Utility + Empathy.

How a potato peeler that found its way into the Museum of Modern Art inspired our rebrand.


Greatest Designs of Modern Times

The Oxo Good Grips peeler was ranked 6 out of 100 by Fortune and the Illinois Institute of Technology (IIT) amongst the most important designs in history.

 

In a kitchen in France in 1989, Sam Farber sat watching his wife struggle to peel a potato. Betsey suffered from arthritis in her hands, making the awkward metal kitchen tool that had been around for what seemed centuries a torture to use. She was irritated. This was bad design, pure and simple. 

Harnessing her background in architecture and design, Betsey began to model some handles with clay. Sam came over to help.

"Why couldn't there be comfortable tools that are easy to use, not just for arthritis victims, but for everybody?" Sam related to the Los Angeles Times in 2000.

 

Sam Farber came up with the idea for Oxo after watching his wife, Betsey, using an apple peeler with her arthritic hands.

 

This simple problem led to a brilliant conjunction of empathy and utility, one that would extend into a decades-long adventure for the Farbers as they completely reinvented kitchen tools through the simple premise of universal design: creating products that are usable by as many people as possible. 

They also proved that there is great value to be had in adding some delight along the way.

 
 

Passing the Normal Human Being Test.

The Farbers knew that they could do something to truly help people. Not just people with disabilities - everybody. This was their unbendable rule: the implements couldn’t just serve people with special needs. They couldn’t just go into a special catalogue. They had to work for everybody at a price that worked for everybody.

Sam and Betsey had to design a handle that would be better than anything out there, and work no matter how you were using it. It needed to be bigger to be easy to grip, shorter to fit into the palm of your hand, and it needed to be made of a special, tactile and more malleable material - something like rubber. 

But it also needed to tell its own story.

 

 

Surprise and delight.

 

You see, to be successful, the new peeler had to seem intuitive. Not just when you held it, but when you first saw it on the shelf. It needed to be handled to sell itself - an incredibly important insight. And an incredibly human one. 

Sam had seen thin fins on the grips of bicycle handlebars. That became the inspiration for the now-iconic thumb and forefinger areas on the peeler that are crammed with tiny fins that you cannot help but press.

And once you do, you’re no longer merely holding an object. You’re at play with one.

 
 
 

The OXO Good Grips line debuted in 1990. OXO emphasized their comfort and ease of use: “Hold the tools the way you want to hold them, not some way you’re forced to hold them.”

Even the OXO name had its genesis in universal design - it reads the same no matter which way you look at it.

 
 

Uncharted waters.

Initial sales were, well, really slow. The Farbers knew that they had to find a way to get the peelers into the hands of the public, so they pitched the idea to retailers of putting out bowls filled with carrots so that customers could peel for themselves. 

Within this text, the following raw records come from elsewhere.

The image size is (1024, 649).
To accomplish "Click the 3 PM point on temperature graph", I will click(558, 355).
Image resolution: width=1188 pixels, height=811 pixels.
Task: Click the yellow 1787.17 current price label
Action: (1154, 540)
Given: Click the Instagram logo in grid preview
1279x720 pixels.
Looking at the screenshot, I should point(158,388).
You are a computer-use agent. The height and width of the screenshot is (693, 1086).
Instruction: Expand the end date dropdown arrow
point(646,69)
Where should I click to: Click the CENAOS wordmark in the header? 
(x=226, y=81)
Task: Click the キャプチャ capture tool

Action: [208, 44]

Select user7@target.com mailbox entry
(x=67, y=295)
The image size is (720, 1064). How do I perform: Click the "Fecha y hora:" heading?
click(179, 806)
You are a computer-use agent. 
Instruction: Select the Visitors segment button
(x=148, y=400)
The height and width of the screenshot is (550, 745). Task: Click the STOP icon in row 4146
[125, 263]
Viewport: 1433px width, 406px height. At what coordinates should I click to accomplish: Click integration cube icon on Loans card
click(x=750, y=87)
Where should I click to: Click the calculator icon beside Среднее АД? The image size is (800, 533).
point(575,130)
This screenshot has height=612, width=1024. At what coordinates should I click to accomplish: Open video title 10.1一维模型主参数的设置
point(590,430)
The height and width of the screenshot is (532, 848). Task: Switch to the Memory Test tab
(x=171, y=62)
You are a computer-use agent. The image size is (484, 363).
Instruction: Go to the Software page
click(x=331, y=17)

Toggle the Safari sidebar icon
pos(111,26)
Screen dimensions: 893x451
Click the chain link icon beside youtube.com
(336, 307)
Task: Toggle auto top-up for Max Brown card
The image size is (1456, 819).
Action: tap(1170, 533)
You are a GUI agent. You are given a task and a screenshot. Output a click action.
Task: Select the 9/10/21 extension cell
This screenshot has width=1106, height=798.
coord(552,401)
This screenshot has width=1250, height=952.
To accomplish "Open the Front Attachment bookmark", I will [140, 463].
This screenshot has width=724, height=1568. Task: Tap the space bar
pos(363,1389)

With those simple, interactive displays, they founded an empire. 

Sam and Betsey Farber succeeded in creating products that made everyday life easier. More importantly, perhaps, they recognized that it’s never really the product that’s important. It’s how it makes you feel. Yes, even a humble potato peeler.

 

Smart Design / MoMA

 

The OXO Good Grips Swivel Peeler was inducted into the Museum of Modern Art’s (MoMA) permanent collection in 1994. It inspired brands to relook not only how they viewed the world, but how they interacted with it too. It blazed new trails for inclusive design born of empathy and utility. And it changed the way kitchen tools were designed forever. 

Nearly 30 years later, it remains Amazon’s #1 selling peeler. That’s an awfully big adventure for a potato peeler.